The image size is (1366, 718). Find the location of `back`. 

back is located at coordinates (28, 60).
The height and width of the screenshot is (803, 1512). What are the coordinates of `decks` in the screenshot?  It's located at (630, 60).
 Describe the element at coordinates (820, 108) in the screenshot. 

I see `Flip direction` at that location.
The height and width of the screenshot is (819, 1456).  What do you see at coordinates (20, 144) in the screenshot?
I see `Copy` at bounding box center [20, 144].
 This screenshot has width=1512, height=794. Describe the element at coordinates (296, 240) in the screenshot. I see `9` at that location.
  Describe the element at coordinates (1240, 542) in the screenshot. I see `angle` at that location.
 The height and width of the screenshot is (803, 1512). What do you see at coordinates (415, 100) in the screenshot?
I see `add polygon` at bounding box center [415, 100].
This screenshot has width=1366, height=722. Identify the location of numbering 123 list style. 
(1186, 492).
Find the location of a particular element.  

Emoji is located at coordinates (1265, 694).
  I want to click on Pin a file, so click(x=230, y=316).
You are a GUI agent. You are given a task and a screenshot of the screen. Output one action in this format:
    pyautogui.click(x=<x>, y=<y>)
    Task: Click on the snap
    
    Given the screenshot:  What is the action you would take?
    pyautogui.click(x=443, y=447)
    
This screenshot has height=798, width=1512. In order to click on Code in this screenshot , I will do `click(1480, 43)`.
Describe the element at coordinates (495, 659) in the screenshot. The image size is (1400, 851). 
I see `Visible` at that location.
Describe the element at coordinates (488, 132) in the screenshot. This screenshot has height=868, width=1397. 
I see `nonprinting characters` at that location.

━━━━━━

| Goal of the exercise |
Please edit the data above by replacing "The image size is" with "The resolution is" wherever it occurs, leaving everything else unchanged.

| Response |
The resolution is (1366, 718). Find the location of `back`. 

back is located at coordinates (28, 60).
The height and width of the screenshot is (803, 1512). What are the coordinates of `decks` in the screenshot?  It's located at (630, 60).
 Describe the element at coordinates (820, 108) in the screenshot. 

I see `Flip direction` at that location.
The height and width of the screenshot is (819, 1456).  What do you see at coordinates (20, 144) in the screenshot?
I see `Copy` at bounding box center [20, 144].
 This screenshot has width=1512, height=794. Describe the element at coordinates (296, 240) in the screenshot. I see `9` at that location.
  Describe the element at coordinates (1240, 542) in the screenshot. I see `angle` at that location.
 The height and width of the screenshot is (803, 1512). What do you see at coordinates (415, 100) in the screenshot?
I see `add polygon` at bounding box center [415, 100].
This screenshot has width=1366, height=722. Identify the location of numbering 123 list style. 
(1186, 492).
Find the location of a particular element.  

Emoji is located at coordinates (1265, 694).
  I want to click on Pin a file, so click(x=230, y=316).
You are a GUI agent. You are given a task and a screenshot of the screen. Output one action in this format:
    pyautogui.click(x=<x>, y=<y>)
    Task: Click on the snap
    
    Given the screenshot:  What is the action you would take?
    pyautogui.click(x=443, y=447)
    
This screenshot has height=798, width=1512. In order to click on Code in this screenshot , I will do `click(1480, 43)`.
Describe the element at coordinates (495, 659) in the screenshot. The resolution is (1400, 851). 
I see `Visible` at that location.
Describe the element at coordinates (488, 132) in the screenshot. This screenshot has height=868, width=1397. 
I see `nonprinting characters` at that location.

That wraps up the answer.